+86-511-85632289

Dec 02, 2019

Apa pengaruh 5g pada pengembangan kabel dan konektor coaxial

Revolusi 5g menjanjikan gigabit luar biasa per detik dan mendekati konektivitas instan. Diharapkan memiliki dampak besar pada banyak industri dan mengubah kehidupan miliaran konsumen dan pemasok di seluruh dunia. Seperti setiap generasi baru dari teknologi nirkabel, 5g akan sangat meningkatkan kecepatan dan kuantitas transmisi data kabel koaksial, tetapi ini akan memiliki konsekuensi yang lebih mendalam daripada sebelumnya.

5g lebih dari sekedar ponsel. Ini akan menjadi fondasi penting pengembangan aplikasi Internet of Things (IOT) dan virtual reality (VR) di semua lapisan masyarakat. Jaringan telekomunikasi generasi baru harus mendukung sejumlah besar lalu lintas data dan memastikan keterlambatan komunikasi yang sangat rendah untuk mencapai pengalaman pengguna yang lancar.

Meskipun spektrum frekuensi tinggi untuk 5g memberikan kapasitas dan kecepatan data baru yang signifikan, itu juga berarti jarak propagasi yang lebih pendek. Di daerah lalu lintas tinggi seperti kota, pusat kota dan kawasan bisnis, operator akan membutuhkan sejumlah besar sel yang lebih kecil dengan stasiun pangkalan daya rendah, yang akan menyediakan cakupan dan kapasitas yang diperlukan. Selain itu, untuk mencapai kecepatan data pengguna yang tinggi, sistem multi input multi output (MIMO) dengan puluhan antena diperlukan untuk meningkatkan sinyal saat dibutuhkan.

RG141-Nfemale

Untuk memahami tantangan terkait dengan penerapan 5g, sel makro 4G khas akan mencakup area sekitar 25 kilometer persegi.

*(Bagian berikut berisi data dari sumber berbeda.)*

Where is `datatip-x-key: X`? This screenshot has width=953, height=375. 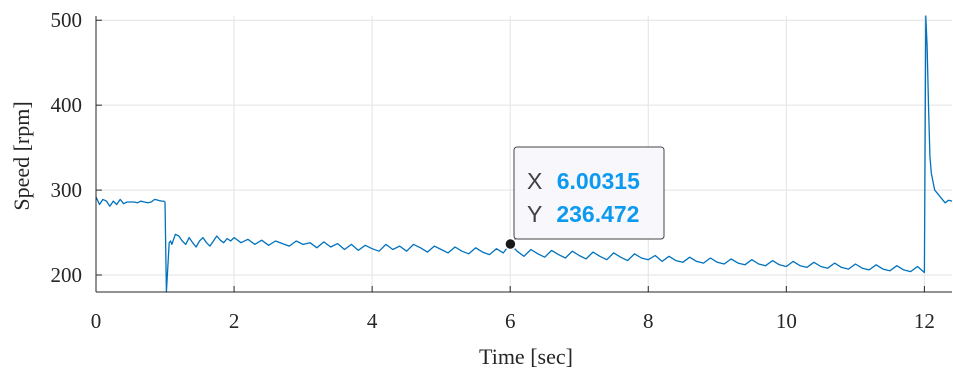
datatip-x-key: X is located at coordinates (534, 181).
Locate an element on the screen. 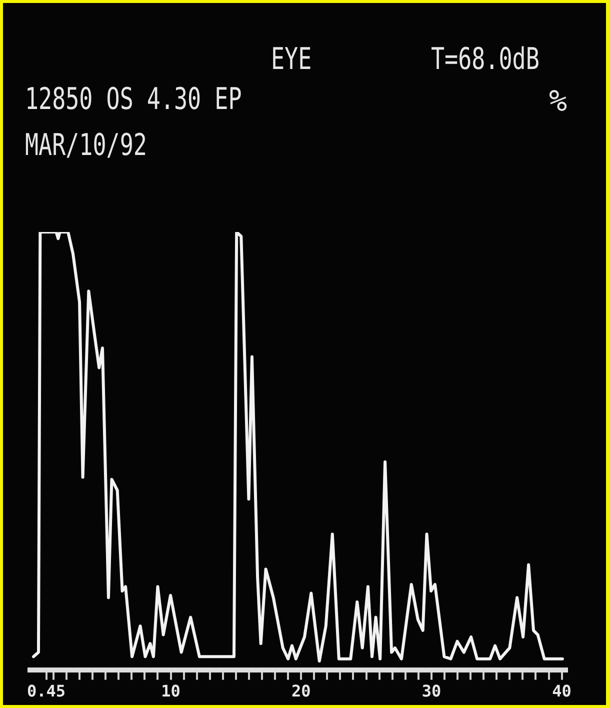 This screenshot has width=609, height=708. x-tick-label: 0.45 is located at coordinates (46, 692).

Sebaliknya, 5g mungkin membutuhkan 20 unit atau lebih untuk mencakup satu kilometer persegi. Selain itu, statistik menunjukkan bahwa 80% lalu lintas seluler terjadi di dalam ruangan. Mengingat sifat layanan 5g yang beragam, jumlah ini diperkirakan akan meningkat hingga 85%. Oleh karena itu, kualitas jaringan dalam ruang akan menjadi keunggulan kompetitif operator seluler 5g di masa mendatang.

Akibatnya, meskipun 5g adalah teknologi nirkabel, penyebarannya akan melibatkan lebih banyak perangkat yang terhubung dengan serat optik dan tembaga, baik dalam domain akses nirkabel atau kembali ke perutean dan infrastruktur jaringan inti. Selain itu, 5g akan membutuhkan lebih banyak antena daripada 4G. Itulah mengapa kebutuhan dunia yang terus-menerus untuk konektivitas yang lebih cepat dan lebih efisien membutuhkan infrastruktur kabel canggih untuk membuat 5g menjadi mungkin dan memecahkan hambatan-hambatan itu. Ketika operator telekomunikasi perlu menghubungkan antena microwave ke unit dalam ruangan, mereka memiliki tiga jenis kabel untuk dipilih: kabel koaksial, kabel serat optik atau kabel frekuensi tinggi twisted pair, yang semuanya membawa kelebihan dan kekurangan.